When artist John Fehringer first arrived in Juneau in 1980 he was quickly captivated, like so many others, by the romance of Alaska.
"I was 25 years old," Fehringer said, "and this was the adventure of my life." What Fehringer didn't realize in those early days was just how much aviation would come to be part of his new home and the art he would make there.
Fehringer is most widely known for the eye-catching labels of the Alaskan Brewing Company that carry his images on their bottles. Capturing many aspects of Alaska life from eagles and bears to boats and outdoor sports -- even surfing -- the labels stand out due to Fehringer's distinctive use of light. His favorite time of day is the hour before sunset when the light is "low and sharp."
"In the middle of the day," he explained in a recent phone conversation, "there is no drama, no contrast." Perfect light is what Fehringer seeks and it was light that brought him to his first aviation painting, "Descent:"
I was not an aviation person but I saw planes all over Juneau. They are everywhere -- part of the uniqueness of living in Alaska. In Southeast there are all these planes on pontoons that I couldn't help but notice. I had taken some photos of a plane coming in one day and when I got them back I knew I had something. "Descent" became my first aviation piece and it sold out in a couple of months. So from then on, I started painting more aircraft.

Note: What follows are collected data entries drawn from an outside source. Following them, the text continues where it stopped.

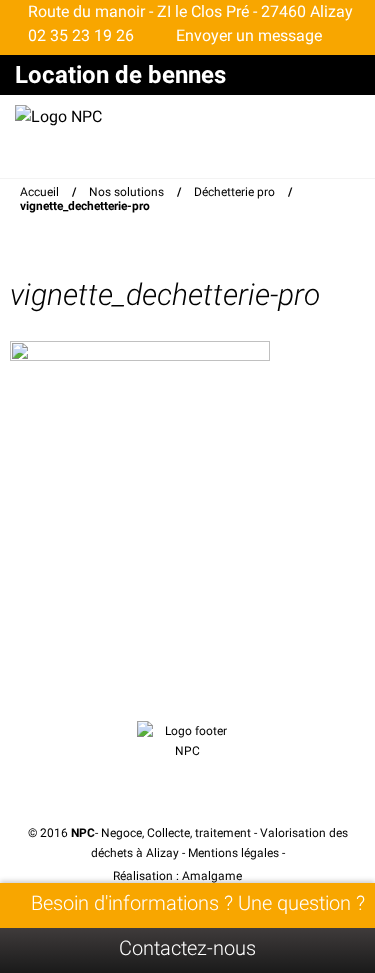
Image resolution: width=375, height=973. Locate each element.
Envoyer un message (247, 35)
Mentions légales (233, 853)
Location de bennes (120, 75)
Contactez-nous (187, 948)
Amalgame (213, 876)
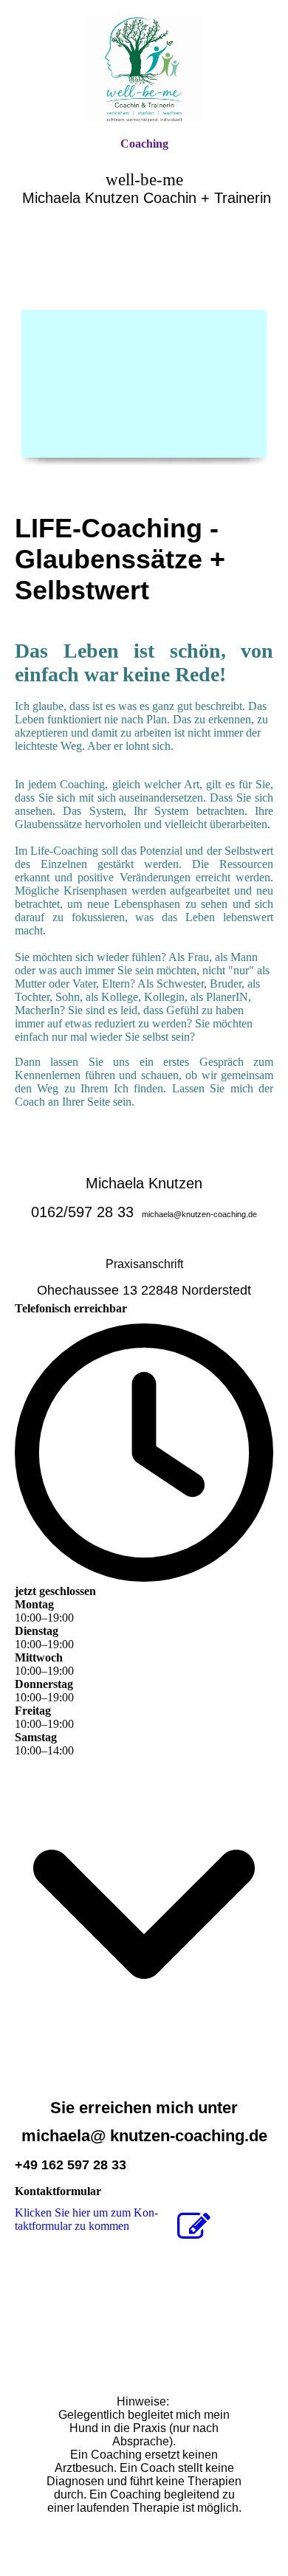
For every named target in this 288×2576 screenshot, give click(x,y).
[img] (144, 68)
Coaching (144, 143)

What Fehringer did not expect was the positive reception his new subject received from pilots who began attending his shows and seeking him out to discuss his technique. All too often, though, he found he could not answer their more technical questions. Determined to be as accurate as possible, and able to engage with his new customers, he took an unusual step and enrolled in ground school in Juneau. He followed that up by later obtaining a private pilot's license in Arizona. "Now," he said, "I could talk about flying and understand better what the pilots were saying to me."

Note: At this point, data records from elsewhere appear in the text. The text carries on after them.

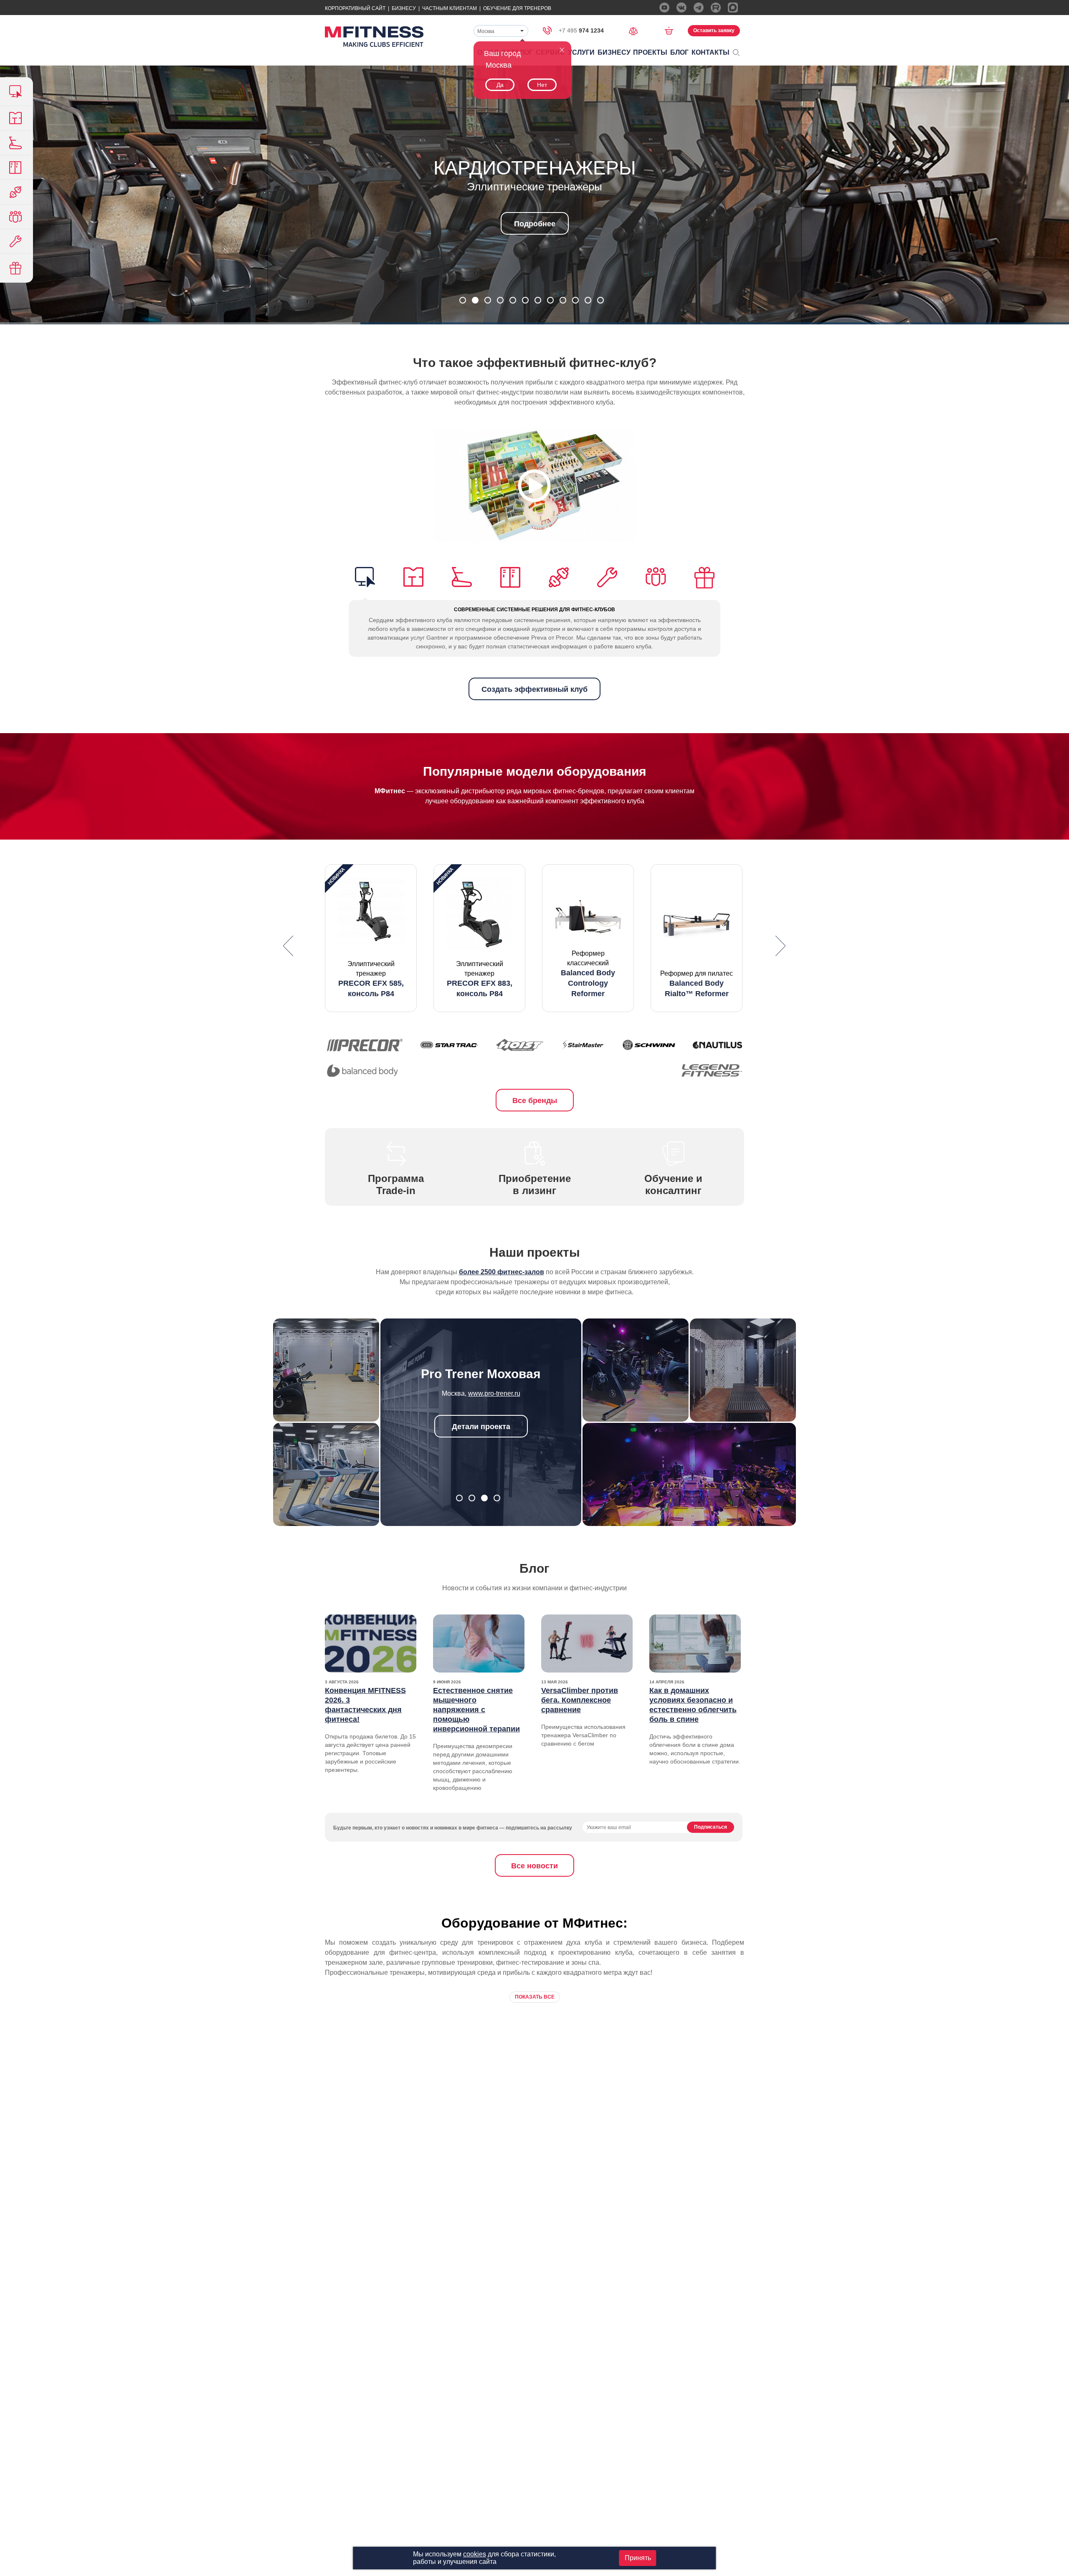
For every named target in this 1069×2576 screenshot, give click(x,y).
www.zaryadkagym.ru (494, 1393)
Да (500, 84)
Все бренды (534, 1100)
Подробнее (534, 224)
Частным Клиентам (449, 8)
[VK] (681, 8)
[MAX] (733, 8)
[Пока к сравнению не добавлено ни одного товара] (636, 30)
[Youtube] (664, 8)
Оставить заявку (714, 30)
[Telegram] (699, 8)
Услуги (581, 52)
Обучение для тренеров (517, 8)
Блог (679, 52)
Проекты (650, 52)
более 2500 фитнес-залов (501, 1271)
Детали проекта (481, 1426)
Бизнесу (404, 8)
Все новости (534, 1866)
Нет (542, 84)
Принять (638, 2557)
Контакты (711, 52)
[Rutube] (716, 8)
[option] (371, 938)
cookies (474, 2554)
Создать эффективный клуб (534, 689)
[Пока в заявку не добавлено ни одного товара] (672, 30)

"Descent" has been followed by many other aviation paintings including "Early Arrival," "Deliverance" and "Play Misty." His most recent aircraft painting is "Many Happy Returns," which includes his first wheeled aircraft. "It felt empty at first," he says, "without the pontoons. I was not sure if the light and the drama would come through with all that space." He wanted the challenge though, and possibilities of a different type of aircraft.

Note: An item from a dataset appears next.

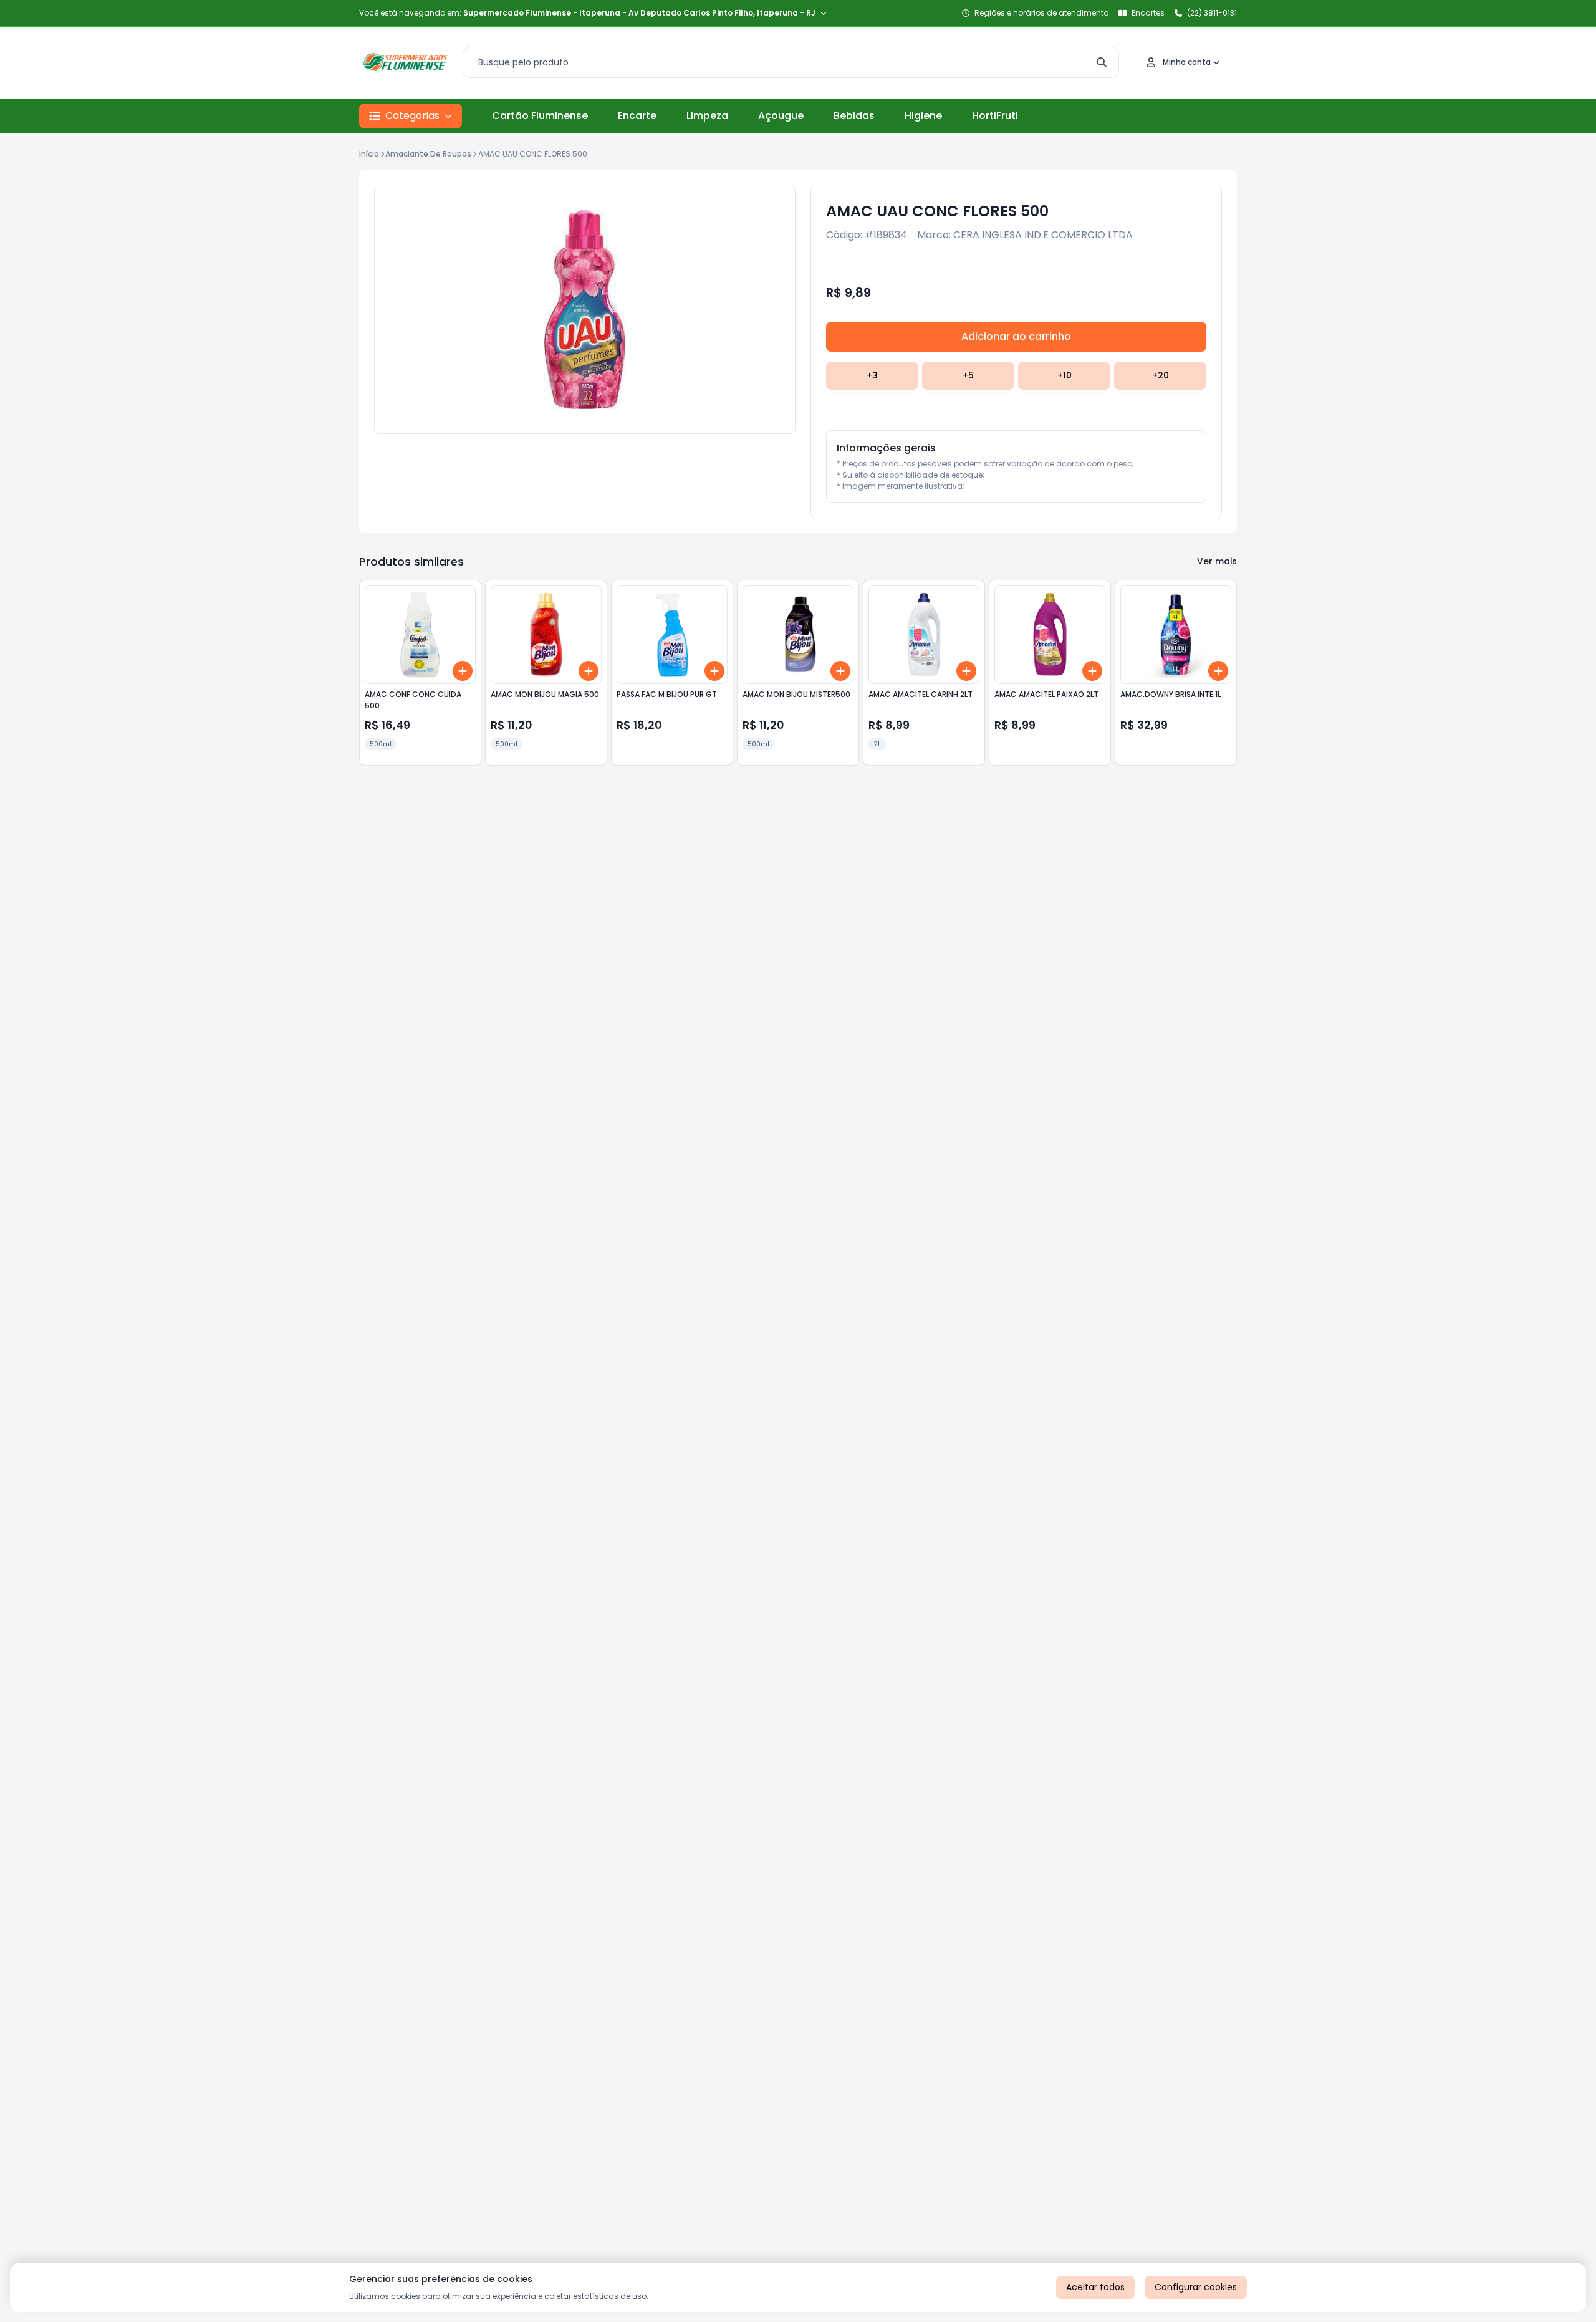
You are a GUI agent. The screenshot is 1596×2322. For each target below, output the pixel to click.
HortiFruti (995, 115)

Fehringer is quick to make clear he is an artist first and foremost, and has very low flight time. And though he works hard to be accurate about the mechanics of flying, his paintings are, more than anything, just another step in his continued effort to capture the spirit of adventure that impressed him so long ago when he arrived in Alaska.
"There was no adventure where I came from," he explains. "I paint these aircraft because of the beauty and romance I see behind them. They have become characters to me in the story I am trying to tell of Alaska."
Many artists have come to Alaska and contributed to the always-evolving vision of the state and its singular place in American mythology. What John Fehringer continues to see is that first moment when he walked off the ferry in Juneau and found something his life had been missing. That moment of awe is what he hopes to share in every painting, he said. Fortunately for pilots, his landscape includes the sight of aircraft winging their way through some of the best flying in the world and always with spectacular light on their side.